To the credit of the engaged Forester community, the CAC had no trouble finding mentors to volunteer for the program. “We sent out one sign-up request to alumni working in high-demand fields, and within 48 hours we had nearly met our target number of mentors,” Monks said.

In the end, an impressive 97 percent of this year’s mentors are Forester graduates and members of the College’s nationally ranked alumni network. “It’s a uniquely Forester experience and we could not be more thankful for the alumni and friends who offered our students their time,” Monks said.

The CAREER Mentoring Program beganin April 2020, during the start of the COVID-19 pandemic.

“The ‘CARE’ aspect of this program, coupled with the commitment of our incredible Forester community in career planning and preparation, shaped the heart of this initiative.”said Jackie Slaats, Vice President for Career Advancement and Athletics. “Most mentoring programs put the onus on students to contact mentors. In this particular program, however, the role is reversed, and that is a distinctive element of which we take great pride. It has been rewarding to hear the incredible stories of mentors taking students out to lunch, sending them handwritten cards, and helping them get their foot in the door at organizations. Everything comes from a desire to help students understand how cared for they are and experience how the Forester community is here to help them.”

First-time program participant Angel Sotelo ’23 was paired with mentor Ben Labaschin ’17, principal machine learning engineer at WorkHelix.  

“My hope going into this mentoring program was to be able to kind of pick his brain and find out what he’s doing, where he’s working, how he got there,” Sotelo said. The computer science major learned all of that and much more. 
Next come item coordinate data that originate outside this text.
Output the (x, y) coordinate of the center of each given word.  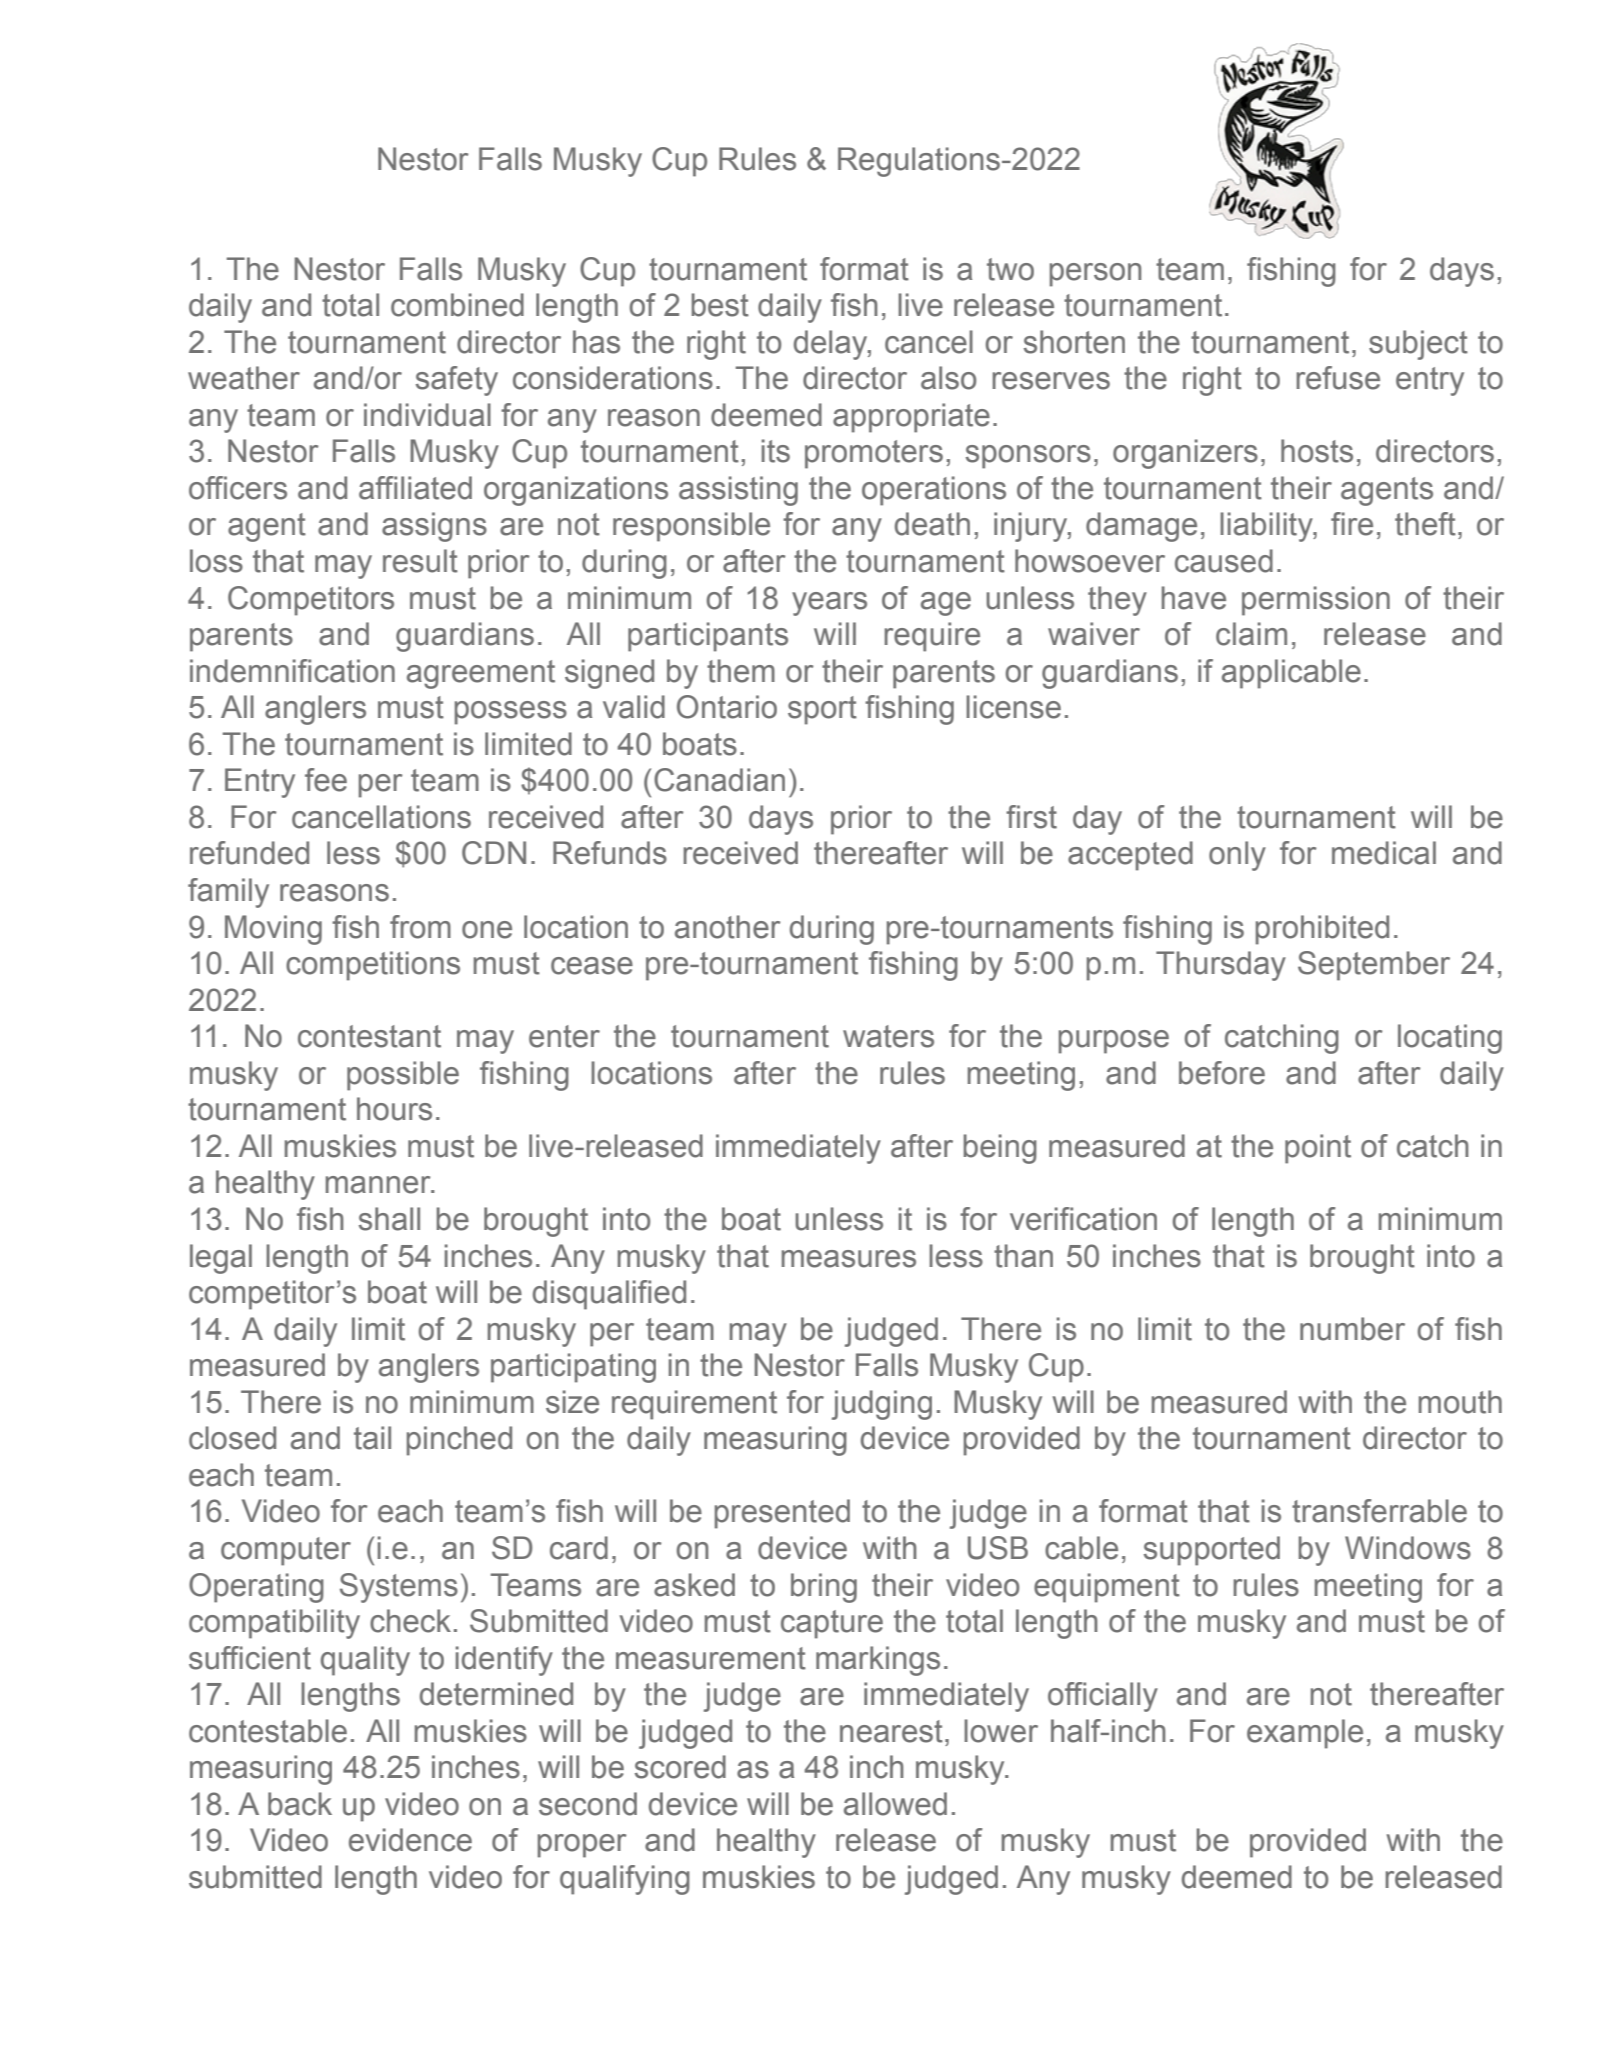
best (720, 305)
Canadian (719, 780)
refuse (1338, 378)
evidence (410, 1840)
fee (326, 780)
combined (457, 305)
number (1352, 1329)
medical (1384, 853)
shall (389, 1219)
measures (849, 1259)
“I heard a lot about what he’s doing—both machine learning and data science—how he got into that role, and networking. Ben gave me tips and reassurance on my job search and a lot of applicable advice on software development, which is definitely where I’m heading,” Sotelo said. “I feel that, because we went to the same school, he cared about me and had a better understanding of who I am. I [received] more usable advice from Ben than from the last 15 people I’ve connected with on the internet or on LinkedIn.”

CAC Director Colleen Monks said mentoring is a part of our broader career programming strategy, but it is also considered a key equity initiative for the CAC.

“This is the second year we have worked to match as many students as possible with mentors according to identity preferences they select when registering. Recent studies, along with our own observations of these mentoring experiences, have shown that having a mentor vastly increases confidence in professional pursuits, and having a mentor with whom students share similar identities can have an even more lasting impact,” Monks said. “This program is one example of how career planning offices can work toward equity for historically marginalized groups of students.” 

In addition to the College’s August 2022 ranking by The Princeton Review at #14 for Best School for Internships, in September 2022 U.S. News & World Report rated Lake Forest College #2 in the nation for Social Mobility, which measures and ranks a college’s success in graduating students from economically disadvantaged backgrounds.

“It was really inspiring to realize that my mentor was on the same path I am right now at Lake Forest College. She got through it, and look where she is today,” Campos Villalta said. “It really showed me that I can make it, too.”